In other words, through this step, which has acquired increasing importance after the party intentionally disclosed that it had weapons owned by the Lebanese army in its possession, Hezbollah hopes emphasize that they will not back down from their role in the Syrian conflict which serves Iran’s goals and ambitions. Iran continues to insist that more support be provided to the Bashar Al-Assad regime in order to escalate the intensity of the conflict and halt efforts to reach a settlement.

Several reports have indicated that through this, Hezbollah aims to send a message that has made gains through its involvement in the Syrian conflict by asserting its control over major areas within Syria such as Al-Qaseer.

It cannot be ruled out that this step, which was likely taken in coordination with Iran, also represented a message to Russia in light of reports indicating fears within Tehran that Russia may move to establish a settlement to the crisis which would not please them, especially if Moscow was able to reach a potential agreement with the new administration in Washington. This is what always pushes Tehran to assert their influence on the ground in Syria as a major party which cannot be ignored.

2. Emotional borders: This project has pushed Turkish President Recept Tayyip Erdogan to express a new Turkish vision to the developments taking place on the regional and international levels. In an official statement commemorating the 78th anniversary of the death of Mustafa Kemal Ataturk, founder of modern Turkey, Erdogan said: “We address those who try to determine the history of our country and our nation for 90 years.” He added: “We cannot be locked up in 780,000 square kilometers…our natural borders are one thing and emotional borders another. Our brothers in Crimea and the Caucasus, Aleppo and Mosul may be outside our natural borders but are well within the emotional ones.”

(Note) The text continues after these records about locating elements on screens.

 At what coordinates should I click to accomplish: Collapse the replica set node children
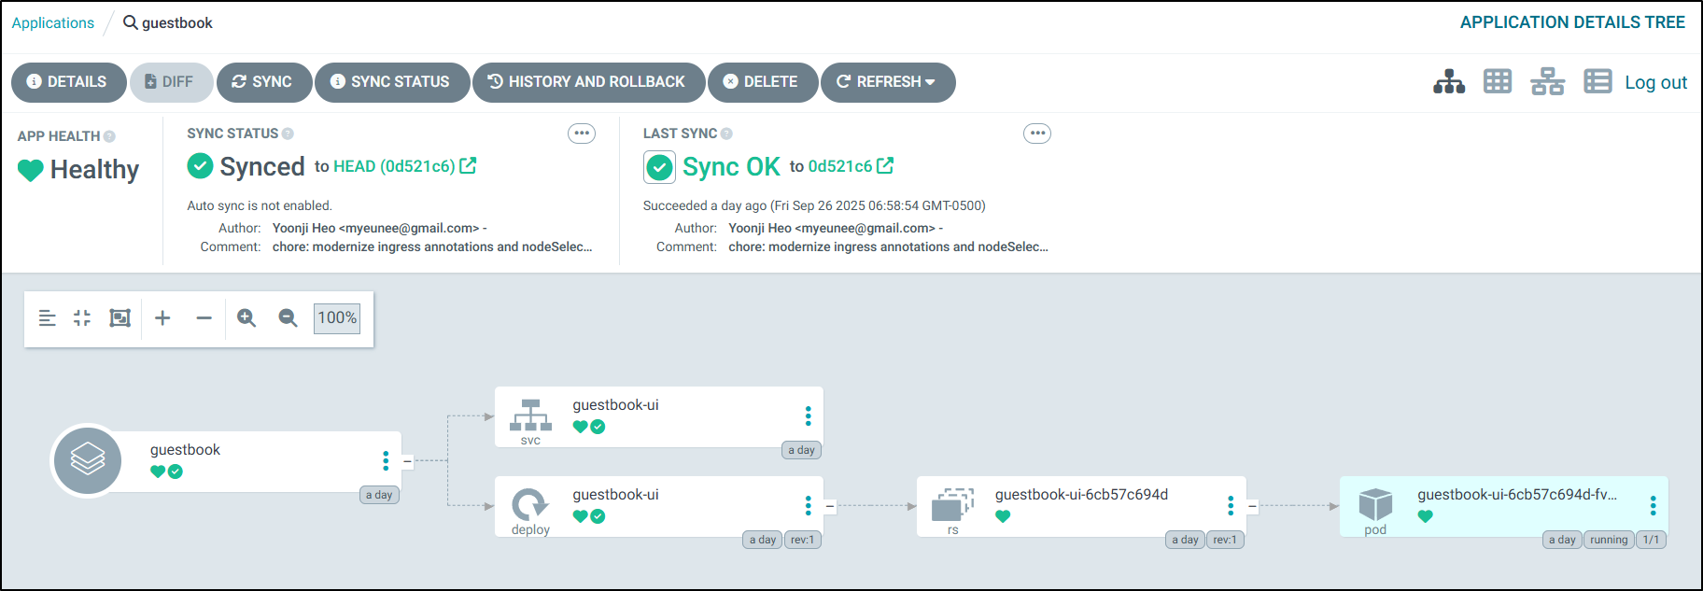(1252, 506)
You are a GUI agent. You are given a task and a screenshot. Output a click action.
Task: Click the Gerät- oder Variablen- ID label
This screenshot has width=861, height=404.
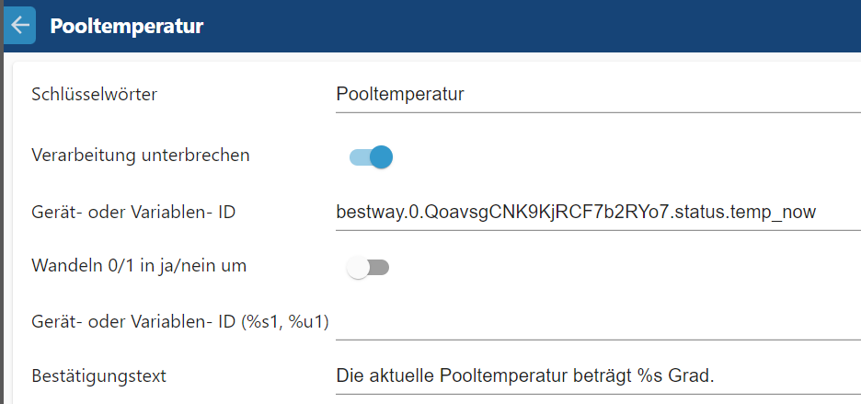click(x=133, y=212)

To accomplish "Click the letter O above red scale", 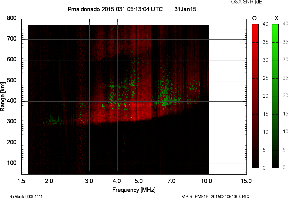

Of course, this new Turkish vision suits the rising intensity of relations between Turkey and Iraq due to Turkey’s repeated warnings that the Popular Mobilization militia participated in the battle to liberate Mosul with ISIS, and Turkey’s focus on the invasion of Tal Afar, a city boasting a Turkmen majority. Turkey threatened to intervene to prevent new violations from being committed against the residents of these areas as was the case in other locations such as Fallujah.

3. Incorporeal borders: These are the borders of the Iranian project, one of the reasons behind the expanding scope of regional crises and the terror organizations which are promoted by Iranian officials, especially leaders of the Revolutionary Guard. The Guard plays a major role in Iran’s foreign policy, especially in Iraq, Lebanon, Yemen, and Syria.

On 5 November 2016, the leader of the Basij forces Mohamed Reza Naqdi said that “The banner of the revolution flies in four Arab countries,” adding that during the maneuver carried out by Basij forces in Khuzestan in Northern Iran, “The banner of the revolution now flies in many countries, including Syria, Lebanon, Iraq, and Yemen.”

Pivotal Variables:

Of course, the trend among these parties toward taking more procedural steps to achieve their goals is linked to many variables, the most important of which includes the extent of relevant forces accepting those crises with the potential variables they may impose, especially in terms of the balance of forces on the ground, borders forged by agreement and conflict with other local parties who pursue approaches of no lesser importance. This was the case for Kurdish forces, for example, who are currently striving to consolidate their control over the areas they helped regain from ISIS, indicating overall that border conflicts will escalate in the near future in light of the expanding breadth of differences and diverging interests among major forces involved in the conflict.